● **Passage provided**
THE WEDDING PACT 2: THE BABY PACT is a sequel to The Wedding Pact. Elizabeth (Haylie Duff) is pregnant and widowed, moving back to family in Indiana as she puts her life together and prepares for motherhood. Welcomed by sister Rachel (Heather McComb) and given a job by high school friend Joe (Quinton Aaron), she settles in only to be served with a petition to take custody of her unborn child by Jennifer (Chase Masterson), the mother-in-law who never liked her. The case in court is based entirely on a letter supposedly written by her dead husband and sent to a law firm to be delivered to his mother in the unlikely event of his untimely death. The letter professes the husband's love for Elizabeth but also questions her before-the-fact competence as a mother. The fact that he wrote it years before, anticipating his accidental death, and that he somehow how felt strongly enough that his mother should take Elizabeth's child away in his absence, strains credulity but doesn't bother the judge presiding over the case, who by the way, talks to a large hand puppet through the proceedings. The fiancé (Scott Michael Campbell) Elizabeth left at the altar years before comes forward to unravel the mystery.

Is It Any Good?

● **Exercise objective**
Using the film synopsis above, answer these questions:
(a) To which state does Elizabeth move back?
(b) Who files the petition to take custody of Elizabeth's unborn child?
(c) What does the judge talk to during the proceedings?

● **Material supplied**

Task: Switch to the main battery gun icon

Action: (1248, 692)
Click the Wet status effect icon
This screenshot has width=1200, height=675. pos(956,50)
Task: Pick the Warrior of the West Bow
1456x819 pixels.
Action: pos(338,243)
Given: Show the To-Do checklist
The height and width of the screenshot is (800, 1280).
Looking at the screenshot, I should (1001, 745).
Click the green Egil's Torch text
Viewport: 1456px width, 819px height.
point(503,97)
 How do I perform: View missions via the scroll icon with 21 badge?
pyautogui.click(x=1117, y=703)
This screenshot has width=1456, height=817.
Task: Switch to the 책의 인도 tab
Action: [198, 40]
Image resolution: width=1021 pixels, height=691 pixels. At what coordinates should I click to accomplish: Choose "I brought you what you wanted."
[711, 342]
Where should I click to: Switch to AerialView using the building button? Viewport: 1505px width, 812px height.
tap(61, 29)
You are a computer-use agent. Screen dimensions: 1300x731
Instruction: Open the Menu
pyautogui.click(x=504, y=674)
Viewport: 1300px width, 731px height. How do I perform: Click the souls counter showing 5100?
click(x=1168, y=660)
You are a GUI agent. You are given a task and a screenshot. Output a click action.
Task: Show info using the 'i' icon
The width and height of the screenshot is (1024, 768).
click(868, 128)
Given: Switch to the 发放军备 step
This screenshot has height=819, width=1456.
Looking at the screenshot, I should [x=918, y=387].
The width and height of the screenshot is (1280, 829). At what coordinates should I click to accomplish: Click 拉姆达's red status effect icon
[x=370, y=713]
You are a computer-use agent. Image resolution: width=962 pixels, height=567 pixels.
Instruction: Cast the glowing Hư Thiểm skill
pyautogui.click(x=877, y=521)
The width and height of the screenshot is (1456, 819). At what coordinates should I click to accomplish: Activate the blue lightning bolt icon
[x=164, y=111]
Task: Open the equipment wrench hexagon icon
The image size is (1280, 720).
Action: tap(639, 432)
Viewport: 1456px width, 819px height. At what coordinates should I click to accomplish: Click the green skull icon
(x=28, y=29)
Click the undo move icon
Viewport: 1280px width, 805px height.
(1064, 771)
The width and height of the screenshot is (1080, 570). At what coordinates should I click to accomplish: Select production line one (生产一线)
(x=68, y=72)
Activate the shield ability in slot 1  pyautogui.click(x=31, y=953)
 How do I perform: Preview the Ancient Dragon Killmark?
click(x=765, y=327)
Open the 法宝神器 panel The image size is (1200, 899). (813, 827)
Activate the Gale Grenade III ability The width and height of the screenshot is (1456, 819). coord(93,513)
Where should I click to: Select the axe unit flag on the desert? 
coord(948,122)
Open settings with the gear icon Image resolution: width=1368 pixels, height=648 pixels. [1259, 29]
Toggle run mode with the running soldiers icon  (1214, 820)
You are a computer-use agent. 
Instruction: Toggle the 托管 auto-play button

● **Solution to this problem**
(a) Indiana
(b) Jennifer, her mother-in-law
(c) A large hand puppet